Software
GTDB-Tk
GTDB-Tk is available at HPC2N, users are encourage to cite GTDB-Tk and the third-party dependencies as described in References.
GTDB-Tk is a software toolkit for assigning objective taxonomic classifications to bacterial and archaeal genomes based on the Genome Database Taxonomy GTDB.
GTDB-Tk is designed to work with recent advances that allow hundreds or thousands of metagenome-assembled genomes (MAGs) to be obtained directly from environmental samples. It can also be applied to isolate and single-cell genomes. The GTDB-Tk is open source and released under the GNU General Public License (Version 3).
On HPC2N we have GTDB-Tk available as a module on Kebnekaise.
To use GTDB-Tk, add the module to your environment. Use the command:
module spider GTDB-Tk
Read the page about modules to see how to load the required module.

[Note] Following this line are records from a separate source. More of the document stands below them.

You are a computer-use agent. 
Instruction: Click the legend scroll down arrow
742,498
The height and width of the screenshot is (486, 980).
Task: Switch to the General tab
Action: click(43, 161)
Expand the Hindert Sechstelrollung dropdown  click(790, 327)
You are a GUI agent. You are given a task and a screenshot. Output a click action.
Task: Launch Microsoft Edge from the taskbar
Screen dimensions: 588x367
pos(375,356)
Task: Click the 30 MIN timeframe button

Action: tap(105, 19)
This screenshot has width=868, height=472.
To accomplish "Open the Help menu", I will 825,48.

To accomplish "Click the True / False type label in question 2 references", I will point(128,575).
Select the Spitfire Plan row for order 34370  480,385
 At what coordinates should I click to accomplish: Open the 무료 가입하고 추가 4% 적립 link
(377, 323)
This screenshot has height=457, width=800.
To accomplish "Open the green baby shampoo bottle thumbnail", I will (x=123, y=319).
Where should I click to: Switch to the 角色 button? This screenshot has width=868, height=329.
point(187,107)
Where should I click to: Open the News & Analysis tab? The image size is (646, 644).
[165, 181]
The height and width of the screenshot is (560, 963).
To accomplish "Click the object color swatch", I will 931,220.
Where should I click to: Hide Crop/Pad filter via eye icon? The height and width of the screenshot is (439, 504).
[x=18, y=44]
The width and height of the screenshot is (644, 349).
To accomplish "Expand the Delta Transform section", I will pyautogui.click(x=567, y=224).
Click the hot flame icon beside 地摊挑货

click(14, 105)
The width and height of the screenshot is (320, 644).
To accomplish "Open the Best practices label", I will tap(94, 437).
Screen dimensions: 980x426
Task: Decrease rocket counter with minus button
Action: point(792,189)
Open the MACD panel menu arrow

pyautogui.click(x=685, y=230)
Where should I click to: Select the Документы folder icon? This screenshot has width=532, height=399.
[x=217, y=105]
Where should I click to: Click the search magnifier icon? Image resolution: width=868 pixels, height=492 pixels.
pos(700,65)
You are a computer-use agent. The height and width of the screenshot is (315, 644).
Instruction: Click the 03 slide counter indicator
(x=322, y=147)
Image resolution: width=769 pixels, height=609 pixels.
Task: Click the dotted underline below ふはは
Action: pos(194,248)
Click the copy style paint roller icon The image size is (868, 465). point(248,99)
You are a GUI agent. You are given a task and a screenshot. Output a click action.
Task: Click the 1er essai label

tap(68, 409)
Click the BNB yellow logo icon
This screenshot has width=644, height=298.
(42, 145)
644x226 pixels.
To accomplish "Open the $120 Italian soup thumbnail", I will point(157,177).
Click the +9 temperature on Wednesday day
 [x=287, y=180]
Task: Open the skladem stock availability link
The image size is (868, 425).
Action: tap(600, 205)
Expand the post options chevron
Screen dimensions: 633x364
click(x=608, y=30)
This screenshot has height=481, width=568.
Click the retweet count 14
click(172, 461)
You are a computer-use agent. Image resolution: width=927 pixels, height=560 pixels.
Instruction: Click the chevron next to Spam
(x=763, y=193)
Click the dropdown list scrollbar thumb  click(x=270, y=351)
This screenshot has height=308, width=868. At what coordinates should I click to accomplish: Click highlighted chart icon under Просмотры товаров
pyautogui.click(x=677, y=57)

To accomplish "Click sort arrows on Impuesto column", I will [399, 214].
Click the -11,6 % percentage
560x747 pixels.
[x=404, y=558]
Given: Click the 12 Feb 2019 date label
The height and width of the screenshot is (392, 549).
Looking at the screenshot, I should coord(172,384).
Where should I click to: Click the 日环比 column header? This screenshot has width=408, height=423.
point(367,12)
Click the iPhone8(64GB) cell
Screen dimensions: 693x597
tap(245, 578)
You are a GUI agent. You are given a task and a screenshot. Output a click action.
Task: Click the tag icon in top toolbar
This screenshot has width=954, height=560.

The corresponding database location is predefined when loading the module, the GTDBTK_DATA_PATH environment variable points to the default database for the version of GTDB-Tk that is loaded. The mash_db file is also pre-created and is most easily referred to by using
--mash_db $GTDBTK_DATA_PATH-mash_db
Submit file example
To use GTDB-Tk in a submit file we suggest to use this as the base:
#!/bin/bash #SBATCH -A <your-project-id> #SBATCH -J <your-job-name> #SBATCH -t <hh:mm:ss> #SBATCH -c <number-of-cores-to-use> ml purge > /dev/null 2>&1 # Clean environment from outside interference ml foss/2022a GTDB-Tk/2.3.2 # Change these as per instruction from "ml spider GTDB-Tk/required-version" gtdbtk arguments --cpus $SLURM_CPUS_ON_NODE
The important part of the above submit file is the "--cpus $SLURM_CPUS_ON_NODE" argument which will make sure gtdbtk runs with the allocated number of cores.